Fig. 1 Geometry of pine needles and of our PNAS arrays.

(A) Optical images of a pine needle (S. chinensis), exhibiting a gradient height α ≈ 30° and a tilt angle β ≈ 50°. As shown in the close-up, its two sides are respectively flat and curved, and we denote r as the local radius of curvature of the curved side. (B) Scanning electron microscopy (SEM) images of our pine needle–inspired asymmetric surface (PNAS), made of tilted (β ≈ 70°) Janus (flat-curved) pillars with a gradient of height α ≈ 20° and an interpillar distance s = 300 μm. (C) SEM images of tilted Janus pillars without gradient of height (β ≈ 70°, α ≈ 0). (D) SEM images of tilted conical pillars with a height gradient (β ≈ 70°, α ≈ 20°). (E) SEM overview of PNAS arrays, showing parallel textured stripes (periodicity w ≈ 1.5 mm). Other PNAS surfaces are shown in fig. S3, and SEM overviews of Janus and conical surfaces are shown in fig. S4. The total size L of each sample is 10 mm. Photo credit: Shile Feng, City University of Hong Kong.


Design principles

Here, we discuss the ability of such texture to transport water harvested from fogs. To that end, we miniaturize the pine needle design and achieve, using three-dimensional (3D) printing with 10-μm resolution, pine needle–inspired asymmetric surfaces (PNAS) with ϕ ≈ 10°, β ≈ 70°, α ≈ 20°, and r ≈ 100 μm, as shown in Fig. 1B. Pillars are disposed along a square array with an interpillar distance s ≈ 300 μm. A sample consists of many parallel stripes, as displayed in the top images in Fig. 1 (B and C). The stripe width w ≈ 1.5 mm is fixed by the number of pillars of increasing size (Fig. 1, D and E).

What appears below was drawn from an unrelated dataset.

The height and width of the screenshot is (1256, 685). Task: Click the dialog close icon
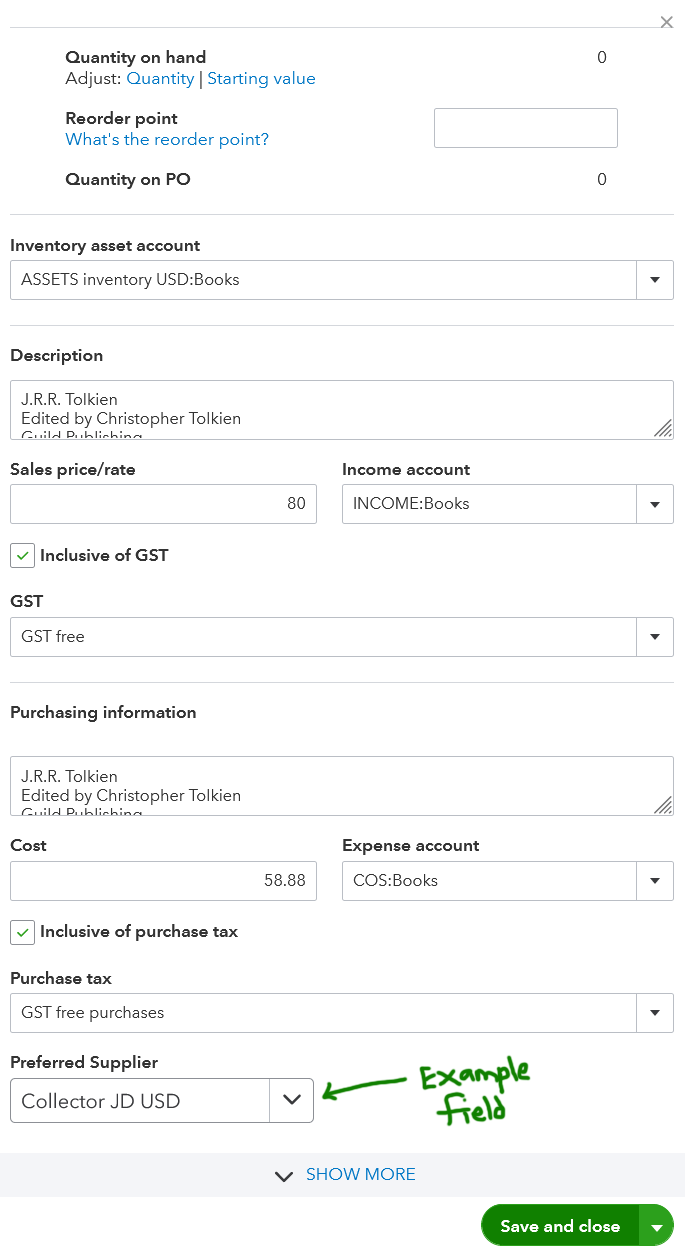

Water mobility is enhanced by planting on the whole material submicrometric structures of zinc oxide (ZnO) treated with heptadecafluorodecyl-tripropoxysilane (FAS-17), as shown in the fig. S1. This subtexture on a flat surface provides a typical water contact angle θ = 125° with a hysteresis of 10° (fig. S2).

As for pine needles, a PNAS surface combines various sources of anisotropy. Figure S3 shows PNAS with height gradients α ranging from 0° to 30°. To decompose their respective effects on water transport, we also build two additional control surfaces using the same techniques of fabrication and coating, where we respectively suppress the gradient in height and the Janus character of the needles. As seen in Fig. 1 (C and D) and fig. S4, Janus needles have all the same height (~400 μm), while tilted cones have no flat side.

First observations

After placing the samples at room temperature (~24°C) in a humid chamber (relative humidity of ~95%), we generate a fog 3 cm above the surface, using an ultrasonic humidifier producing micrometric droplets. The fog first randomly condenses (fig. S5), but Fig. 2 shows that 80 to 90% of the water quickly sit at the texture tops where it continues to grow until it gets ejected when neighboring droplets coalesce. Pillar tips constitute pinning sites for water (31, 32), which explains their tendency to grow there (fig. S6), where they act as obstacles catching the incoming fog. The typical pinning energy of a droplet (with radius R and surface tension γ) at the tip scales as γϕR2. Since the apex angle ϕ of the pillars is much smaller than unity, this quantity is small compared to γR2, the typical energy of merging: Despite pinning, these summital droplets are mobile enough to be ejected after coalescence.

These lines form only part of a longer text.